Latzman and colleagues (2015) showed that the volume of gray matter and asymmetry of various regions of the frontal cortex are correlated. Grey matter, found mainly on the outside of the brain, is composed on neuronal cells and unmyelinated axons. (To learn more about grey matter, click here.) Chimpanzees ranked as more dominant, open, and extraverted have greater average grey matter in the frontal cortex of their brains. Extraversion in this article is defined as "energetic approach orientated." Their research also shows that frontal cortex asymmetry, or lack of equality/symmetry, is associated (but not correlated) with dominance, extraversion, and unpredictability.
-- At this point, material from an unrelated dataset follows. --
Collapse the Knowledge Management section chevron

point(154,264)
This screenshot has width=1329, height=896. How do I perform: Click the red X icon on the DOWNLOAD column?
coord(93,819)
|Source: Biological Psychology 6e via Wikipedia|
There are limitations to this study, as Latzman and colleagues (2015) mention. It is impossible to determine the causal relationship. Do personality differences create these structural differences in the brain? Or do structural differences in the brain create these personalities differences? As of right now, we can't answer this question. Interpretations of these findings are also limited by our own understanding of the brain, and we have much to still learn about the structure and function of this complex organ.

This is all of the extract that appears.